EXERCISE GOAL
At the line containing "Given: Choose Slack (Socket Mode) channel", start repeating the entries exactly, and continue through the last line.

(Stored records)
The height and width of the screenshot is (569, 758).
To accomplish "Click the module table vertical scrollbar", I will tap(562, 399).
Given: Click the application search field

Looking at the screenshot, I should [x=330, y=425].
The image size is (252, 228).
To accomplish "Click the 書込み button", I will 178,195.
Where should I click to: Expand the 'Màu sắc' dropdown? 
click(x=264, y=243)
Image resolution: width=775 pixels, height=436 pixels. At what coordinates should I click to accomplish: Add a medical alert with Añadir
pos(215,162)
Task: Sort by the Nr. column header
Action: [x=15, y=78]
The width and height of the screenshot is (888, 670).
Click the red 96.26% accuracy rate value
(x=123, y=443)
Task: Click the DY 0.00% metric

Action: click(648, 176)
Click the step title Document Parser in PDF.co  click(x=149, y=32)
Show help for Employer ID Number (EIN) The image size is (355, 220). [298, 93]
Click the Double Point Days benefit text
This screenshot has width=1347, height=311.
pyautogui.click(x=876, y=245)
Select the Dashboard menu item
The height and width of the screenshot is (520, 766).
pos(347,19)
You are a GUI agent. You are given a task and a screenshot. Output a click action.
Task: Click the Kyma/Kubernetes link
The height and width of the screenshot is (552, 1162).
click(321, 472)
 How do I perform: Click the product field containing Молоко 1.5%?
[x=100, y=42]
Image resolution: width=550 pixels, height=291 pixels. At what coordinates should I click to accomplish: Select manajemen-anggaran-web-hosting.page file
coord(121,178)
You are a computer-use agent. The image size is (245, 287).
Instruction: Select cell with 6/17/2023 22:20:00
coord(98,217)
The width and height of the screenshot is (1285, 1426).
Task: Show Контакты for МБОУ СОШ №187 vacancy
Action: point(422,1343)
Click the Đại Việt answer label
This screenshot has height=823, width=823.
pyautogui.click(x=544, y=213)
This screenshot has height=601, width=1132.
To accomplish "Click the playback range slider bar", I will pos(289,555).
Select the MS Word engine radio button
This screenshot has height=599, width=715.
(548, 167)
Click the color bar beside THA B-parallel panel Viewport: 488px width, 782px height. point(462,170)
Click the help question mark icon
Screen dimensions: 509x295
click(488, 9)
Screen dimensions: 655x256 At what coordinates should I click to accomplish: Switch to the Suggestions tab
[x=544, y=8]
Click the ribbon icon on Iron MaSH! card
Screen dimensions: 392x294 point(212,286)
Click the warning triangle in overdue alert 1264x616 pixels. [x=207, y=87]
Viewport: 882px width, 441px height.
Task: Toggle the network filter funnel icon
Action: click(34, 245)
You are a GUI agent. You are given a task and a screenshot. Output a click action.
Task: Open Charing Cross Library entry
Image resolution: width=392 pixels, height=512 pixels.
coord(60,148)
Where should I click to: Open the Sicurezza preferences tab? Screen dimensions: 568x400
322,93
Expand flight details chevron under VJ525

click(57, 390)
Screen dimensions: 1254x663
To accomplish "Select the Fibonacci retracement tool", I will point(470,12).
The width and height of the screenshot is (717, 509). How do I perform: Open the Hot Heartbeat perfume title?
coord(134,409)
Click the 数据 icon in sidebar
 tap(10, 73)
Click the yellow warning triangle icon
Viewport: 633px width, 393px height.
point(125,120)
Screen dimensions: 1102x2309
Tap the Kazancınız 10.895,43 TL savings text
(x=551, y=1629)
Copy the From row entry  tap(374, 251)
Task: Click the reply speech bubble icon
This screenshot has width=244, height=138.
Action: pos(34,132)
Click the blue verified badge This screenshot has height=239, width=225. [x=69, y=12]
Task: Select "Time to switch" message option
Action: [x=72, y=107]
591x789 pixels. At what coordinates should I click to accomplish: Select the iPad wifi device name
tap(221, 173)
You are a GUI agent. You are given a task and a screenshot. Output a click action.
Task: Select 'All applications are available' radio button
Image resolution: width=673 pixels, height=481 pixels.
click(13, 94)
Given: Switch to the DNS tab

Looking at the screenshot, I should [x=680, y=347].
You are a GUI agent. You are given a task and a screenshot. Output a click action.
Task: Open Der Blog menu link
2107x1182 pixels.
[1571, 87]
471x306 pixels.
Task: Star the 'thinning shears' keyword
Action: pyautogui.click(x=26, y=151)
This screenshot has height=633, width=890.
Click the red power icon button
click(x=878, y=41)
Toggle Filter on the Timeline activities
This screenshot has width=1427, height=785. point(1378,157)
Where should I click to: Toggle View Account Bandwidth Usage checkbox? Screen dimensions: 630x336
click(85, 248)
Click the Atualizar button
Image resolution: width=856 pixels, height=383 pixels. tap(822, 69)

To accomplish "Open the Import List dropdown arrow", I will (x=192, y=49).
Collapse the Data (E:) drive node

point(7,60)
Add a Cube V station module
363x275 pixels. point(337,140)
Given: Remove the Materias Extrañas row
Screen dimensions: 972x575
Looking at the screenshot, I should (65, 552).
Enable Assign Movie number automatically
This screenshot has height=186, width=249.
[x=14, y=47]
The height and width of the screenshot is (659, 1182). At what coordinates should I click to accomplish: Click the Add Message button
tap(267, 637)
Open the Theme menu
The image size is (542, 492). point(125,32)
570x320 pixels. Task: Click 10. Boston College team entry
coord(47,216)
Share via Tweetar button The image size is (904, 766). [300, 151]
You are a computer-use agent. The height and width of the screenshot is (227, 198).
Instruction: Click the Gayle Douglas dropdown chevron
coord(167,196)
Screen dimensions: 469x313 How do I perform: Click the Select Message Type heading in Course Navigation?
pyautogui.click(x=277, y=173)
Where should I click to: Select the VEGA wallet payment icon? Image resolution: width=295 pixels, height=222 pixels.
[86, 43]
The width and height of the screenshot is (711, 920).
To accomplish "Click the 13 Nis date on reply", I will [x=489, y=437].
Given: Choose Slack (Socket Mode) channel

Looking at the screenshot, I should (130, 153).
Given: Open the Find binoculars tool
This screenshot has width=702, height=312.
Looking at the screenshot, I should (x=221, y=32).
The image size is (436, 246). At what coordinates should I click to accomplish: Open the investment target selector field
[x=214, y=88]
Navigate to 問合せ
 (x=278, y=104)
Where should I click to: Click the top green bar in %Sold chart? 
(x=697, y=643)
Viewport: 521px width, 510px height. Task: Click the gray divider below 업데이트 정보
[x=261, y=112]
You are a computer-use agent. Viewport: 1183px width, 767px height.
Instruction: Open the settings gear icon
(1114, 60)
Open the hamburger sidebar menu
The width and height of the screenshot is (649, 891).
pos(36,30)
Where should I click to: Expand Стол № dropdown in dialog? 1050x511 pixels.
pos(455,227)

WRITTEN SOLUTION
Given: Choose Slack (Socket Mode) channel

Looking at the screenshot, I should (130, 153).
Given: Open the Find binoculars tool
This screenshot has width=702, height=312.
Looking at the screenshot, I should (x=221, y=32).
The image size is (436, 246). At what coordinates should I click to accomplish: Open the investment target selector field
[x=214, y=88]
Navigate to 問合せ
 (x=278, y=104)
Where should I click to: Click the top green bar in %Sold chart? 
(x=697, y=643)
Viewport: 521px width, 510px height. Task: Click the gray divider below 업데이트 정보
[x=261, y=112]
You are a computer-use agent. Viewport: 1183px width, 767px height.
Instruction: Open the settings gear icon
(1114, 60)
Open the hamburger sidebar menu
The width and height of the screenshot is (649, 891).
pos(36,30)
Where should I click to: Expand Стол № dropdown in dialog? 1050x511 pixels.
pos(455,227)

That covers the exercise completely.